The Evolution of Toilet Paper
By: Jill Ahrens
March 9th, 2020
Who would’ve guessed that toilet paper could impact our everyday lives to such an extent? Toilet paper was invented by Joseph C. Gayetty in 1857. The first product he released was aloe-infused manila hemp. However, his success was short-lived. The Sears catalog quickly became America’s favorite toilet paper substitute, and since it was free, it put a damper on Gayetty’s business.
Toilet paper didn’t become the commodity it is today until the 19th century, when houses were starting to be constructed with indoor plumbing systems. At this time, toilet paper was a very taboo subject, and was not talked about openly. A brand called Charmin quickly took advantage of this opportunity, portraying a feminine logo and a woman on their packaging. This was to give the consumer a more pleasant view of toilet paper and avoid talking about its actual use. Now, Charmin is known for its babies and bear cubs on their packaging, still instilling a pleasant feeling in the consumer.

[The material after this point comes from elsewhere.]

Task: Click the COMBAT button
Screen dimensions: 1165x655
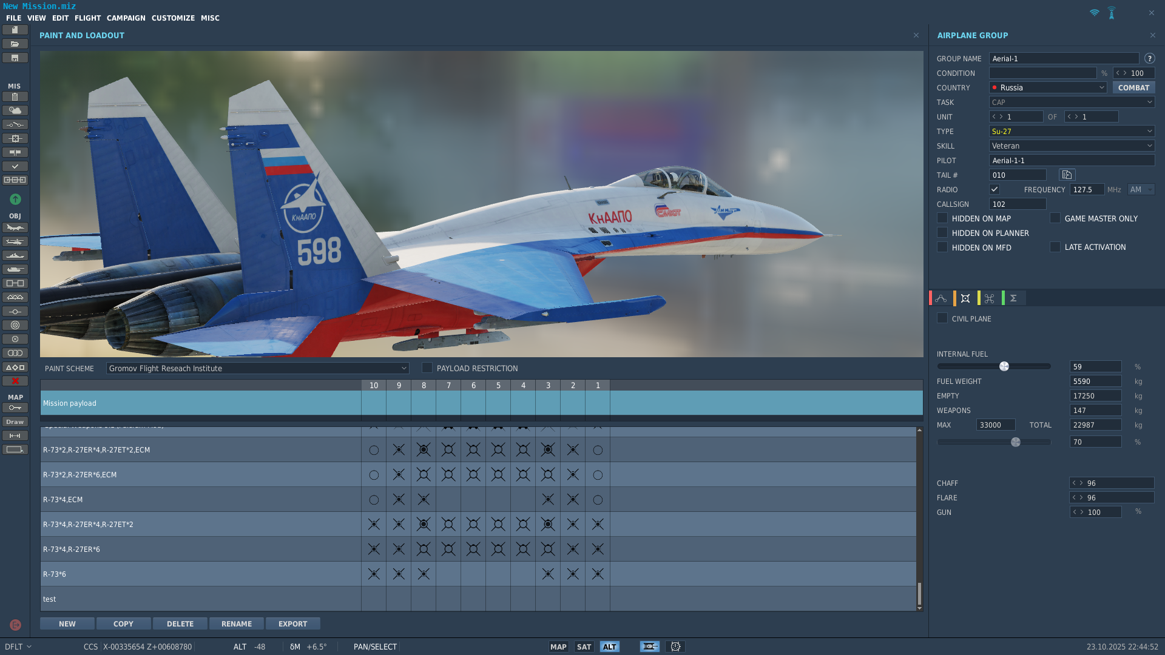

There’s nothing like an unexpected shortage to make you wonder how a simple household item came to be. No one truly knows the future of the toilet paper industry, but today, business is booming.
Following the United States’ annual use of 141 rolls of toilet paper per capita is Germany with 134 rolls and the United Kingdom with 127. Japanese consumers average 91 rolls annually, while the Chinese average just 49.